AI algorithms for on-board collision avoidance decision-making
GLEDEL O. 1, CHARPIGNY N. 1, THOMASSIN J. 1
1 CNES, Toulouse, France
The exponential increase in the number of objects in orbit, particularly in low earth orbits, is putting a major strain on satellite security activities. It requires continuous monitoring and increased responsiveness, which places a heavy operational burden on the orbital mechanics teams.

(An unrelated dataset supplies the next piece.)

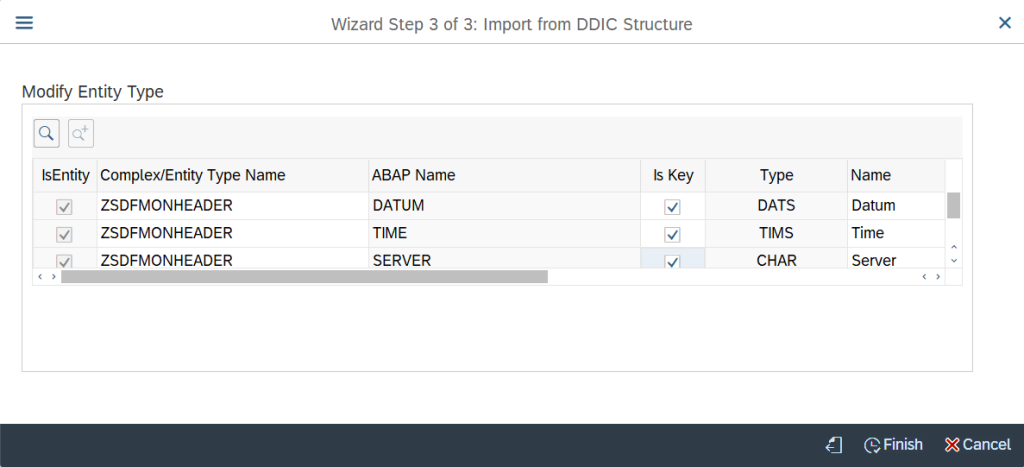Toggle Is Key checkbox for DATUM

click(x=672, y=207)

In recent years, solutions have been developed to enable on-board autonomous collision risk management. This on-board risk management approach has been followed by CNES and implemented in the so-called ASTERIA system. This system of high responsiveness accounts for changes in collision risk and implements appropriate mitigation solutions. To improve the on-board decision-making process, the so-called ALIGATOR algorithmic module has been developed. The latter, based on the use of machine learning, adds a step to strengthen decision-making on board.
Before being functional and implemented in the satellite flight software, the AI model of ALIGATOR must be trained on ground, benefiting from enormous training datasets and high computing power.
High-quality training data is crucial to ensure model's performance and avoid biases. In this paper, we show how to address this challenge by combining real data with generated counterparts to minimize any bias in the training dataset. The real data arises from a dataset handcrafted by the French space surveillance team CAESAR. It consists of a huge set of collision data messages detailing close encounters between satellites monitored by CAESAR and other flying objects. Each conjunction corresponds to a time series of collision data messages leading up to the Time of Closest Approach (TCA). Using this dataset, we have generated additional data using an innovative simulator. The latter allowed us to densify each time series with additional collision data messages, hence consolidating our training dataset.
The first part of the paper will detail the breakdown of the simulator and the pipeline used to generate the training data. Then, a presentation of the the feature selection process for model training will be done, as well as the selection of the model itself, with a focus on how to minimize biases. Then, the choice of the model will be discussed starting from models that have been thoroughly studied. Finally, the initial training results will be shared, demonstrating the effectiveness of the approach.